Well, as we are approaching them the owner and I wave to one another. He stops and puts Naudia in a sit/stay on the sidewalk. I am coming right at them with Stark (walking nicely at heel position







), Naudia starts to growl, bark and gets out of the sit. He corrects her, puts her back int he sit/stay and by this time I am about three feet from them. I tell Stark to sit/stay and walk over to them to say 'hello' (he is still attached to the leash I am holding, no worries.. haha). I call Stark to me (heel position) and have him sit/stay. He doesn't even try to sniff Naudia, he is looking at me the whole time!!!

The owner and I chat for a minute and then say our goodbyes. We continue on our walk to the apartment.

Once inside we are waiting for the elevator to come and this group of people come in through the door and wait with us. Stark stays in his sit/stay the whole time.

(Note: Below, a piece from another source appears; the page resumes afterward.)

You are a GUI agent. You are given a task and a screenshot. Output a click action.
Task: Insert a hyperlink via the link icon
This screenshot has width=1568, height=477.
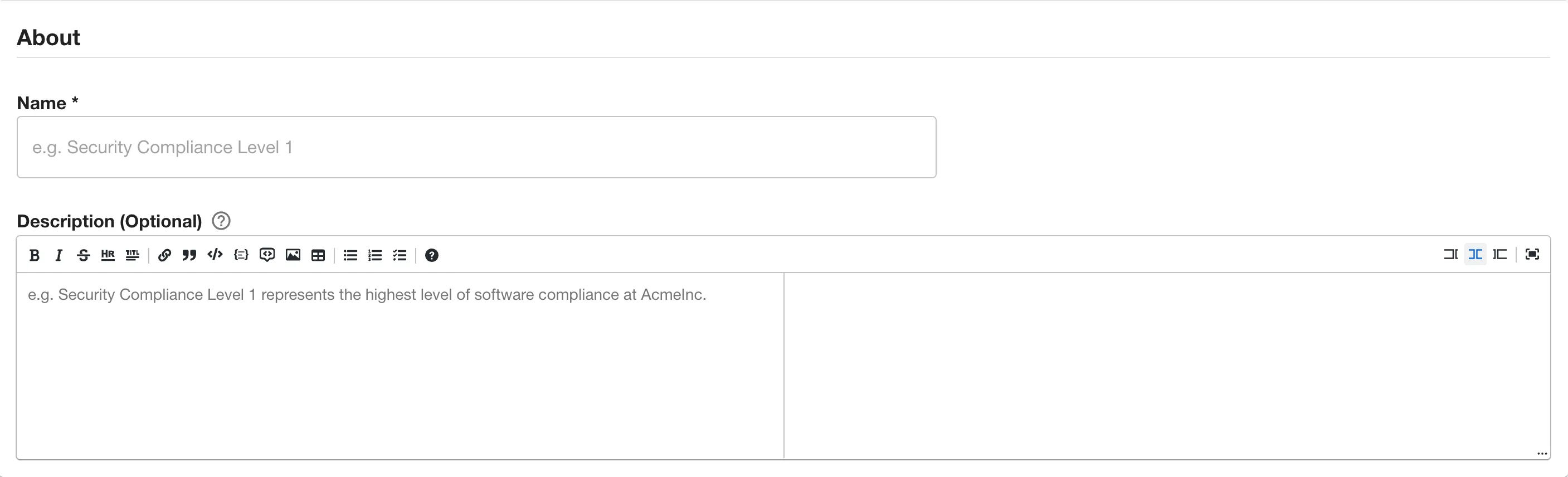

When the elevator opens and the people get out, we walk on. I usually have him sit behind me incase people are scared of dogs, but this time he went right around my side in heel position and sat against the back of the elevator. He stayed there and didn't even try to sniff or lick anyone (which he usually does but I don't mind because everyone in the building know and love him and usually get down and pet and love him anyways.. haha). The elevator was crowded, like I was pushed up against people, but he didn't even tru to sniff or lick anyone.

He did so well today. I was so please with him! He is turning into such a good boy!

Even at the park today he was doing amazing with training! We play ball and train at the same time (makes it more fun) and now he is exhausted and sleeping at my feet.. haha.. 

What a good boy!


----------



## beeker318 (Oct 11, 2004)

Congrats about the great behavior of your dog. I'm impressed. It's great that he is being such a good ambassador for the breed and demonstrating what these dogs are really like. More people should see this side of the breed.


----------



## Ruthie (Aug 25, 2009)

That is awesome! Extra cookie for Stark!


----------



## [email protected] (Oct 6, 2009)

awww, awesome! yes, extra cookie for stark indeed!


----------



## Jason L (Mar 20, 2009)

Stark is such a fine dog. I can't believe you talk smack about his buttheadness sometimes


----------



## elisabeth_00117 (May 17, 2009)

Haha.. I know, he really is a good puppy.


----------



## doggiedad (Dec 2, 2007)

that's right Stark you don't need
no stinking Schutzhund I to know how to behave.


----------